M.I.A

Hey everyone, I know it's been a while but I am back. Ideally, I would like to come back here and promise you that I am here to stay and that I won't disappear again but in all honesty, I don't know and I can't make that promise, sorry. Like everyone else, I have no idea what tomorrow will bring.

It has been such an eventful year so far and it's only February...I think that has kind of set the pace for 2019, fast and full-on. But would I change that? No, not at all. Have I had a mental break down? not yet. For me, that's two huge thumbs up - am I actually growing up? maybe, maybe not. The only difference this time is that I took my time and made decisions that were right for me.

The biggest change for me so far was moving from London back to my home town of Barrow-in-Furness, yes, for those who are reading this and don't know I am now no longer located in London. How do I feel about this change? surprisingly enough, I am calm and positive and I am just looking forward to what the future will bring. The main reason for this move is that I am now in a new relationship and I am extremely happy, I have found a person who understands me and cares for me unconditionally and I can not ask for more than that.

I don't want to delve into my personal life too much but sometimes it's a kind of a catharsis getting things off your chest and into the world. I am not ashamed of my recent decisions so why should I hide them? The most profound lesson I have learnt over the years is that your happiness is the number one priority, never let anyone else make you feel any different.

However, the one thing that has suffered through all of this is my health, I have been very ill during the last few weeks and this has really affected me both physically and mentally. I was in crippling pain, was being violently sick and I couldn't even leave the house. I seem to be over the worst of it now but along with the physical side effects I was mentally drained and frustrated with not being able to exercise or even leave the sofa.

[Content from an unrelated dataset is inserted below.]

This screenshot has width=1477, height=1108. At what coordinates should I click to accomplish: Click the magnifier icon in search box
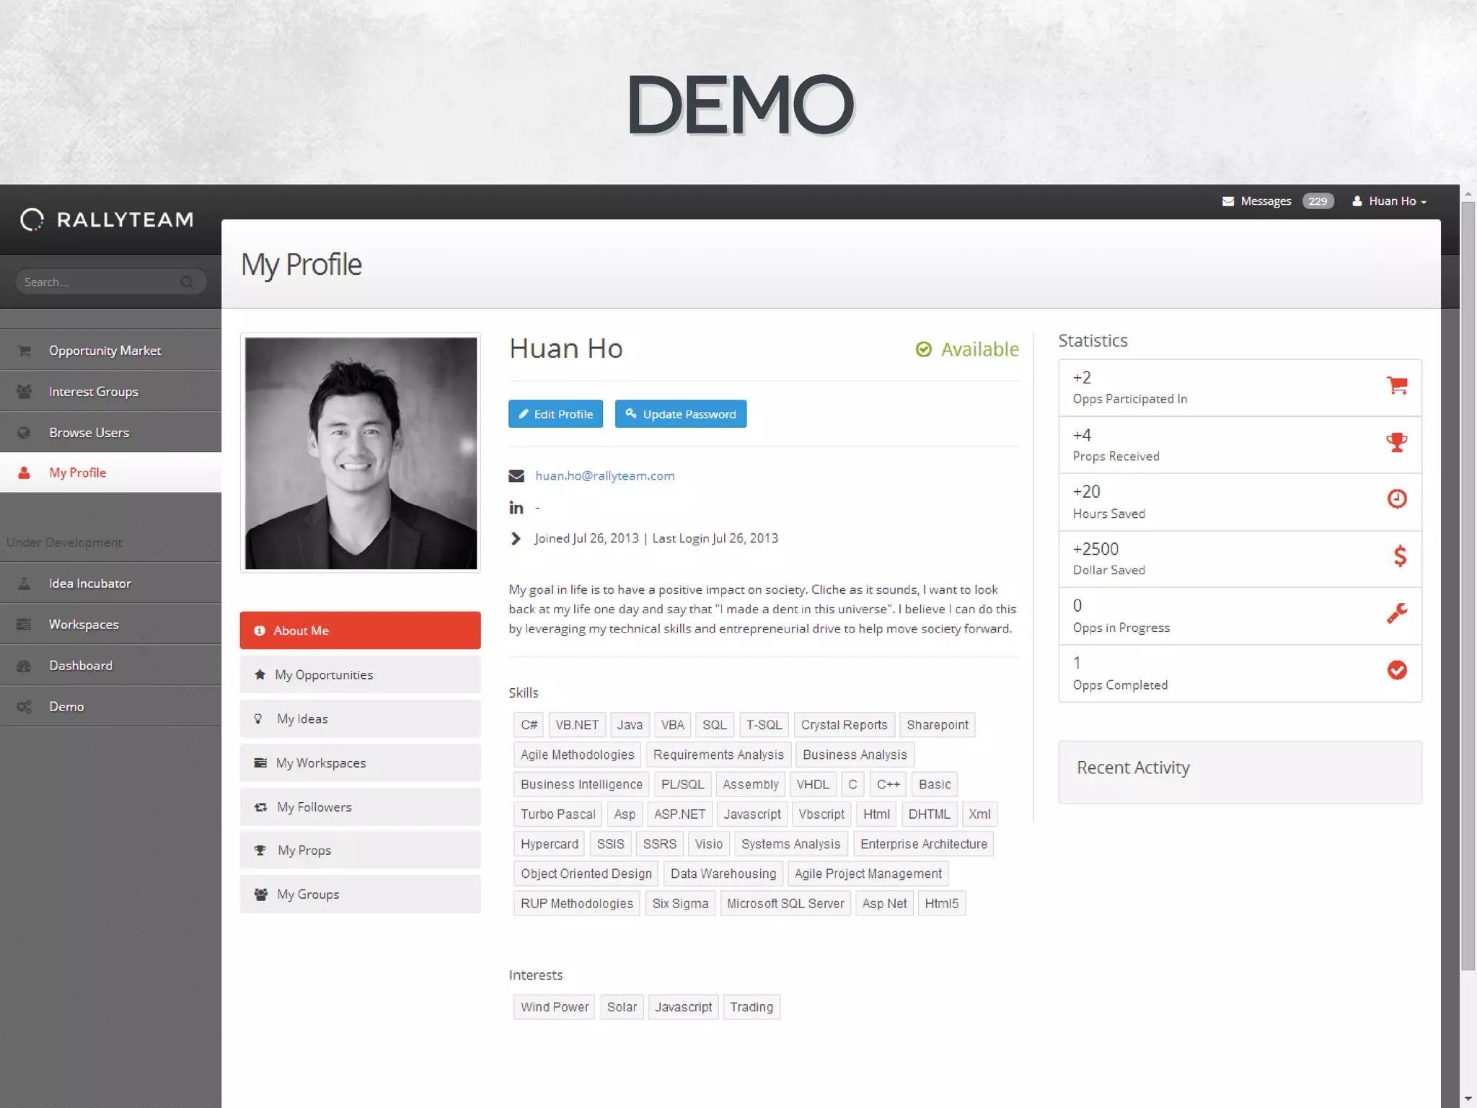(x=187, y=282)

For many people exercise has a purpose, that purpose could be losing weight, building muscle, increasing stamina, but, the main reason for me, nowadays, is for my mental health. The gym is a place I can escape to, I can spend time alone and think about the day ahead, plan events, think of the things I need to do and just have some 'me' time. Of course, the benefits are increased muscle, weight maintenance and an influx of serotonin, not to mention the many other benefits that come with exercise.

Anyway, back to my point, 2019 has been busy, I am finally starting to settle down and from now on I will try and redirect my focus to this blog, my health and exploring new places. I am finally content, who knows how long that will last but for now, I have a huge smile on my face every morning and night and I don't want that to change any time soon.

I hope your 2019 has been good so far and continues to get better, with any situation you can always look to the positive and strive for the solution. Don't be afraid of change because sometimes it is needed - sometimes it's for the better.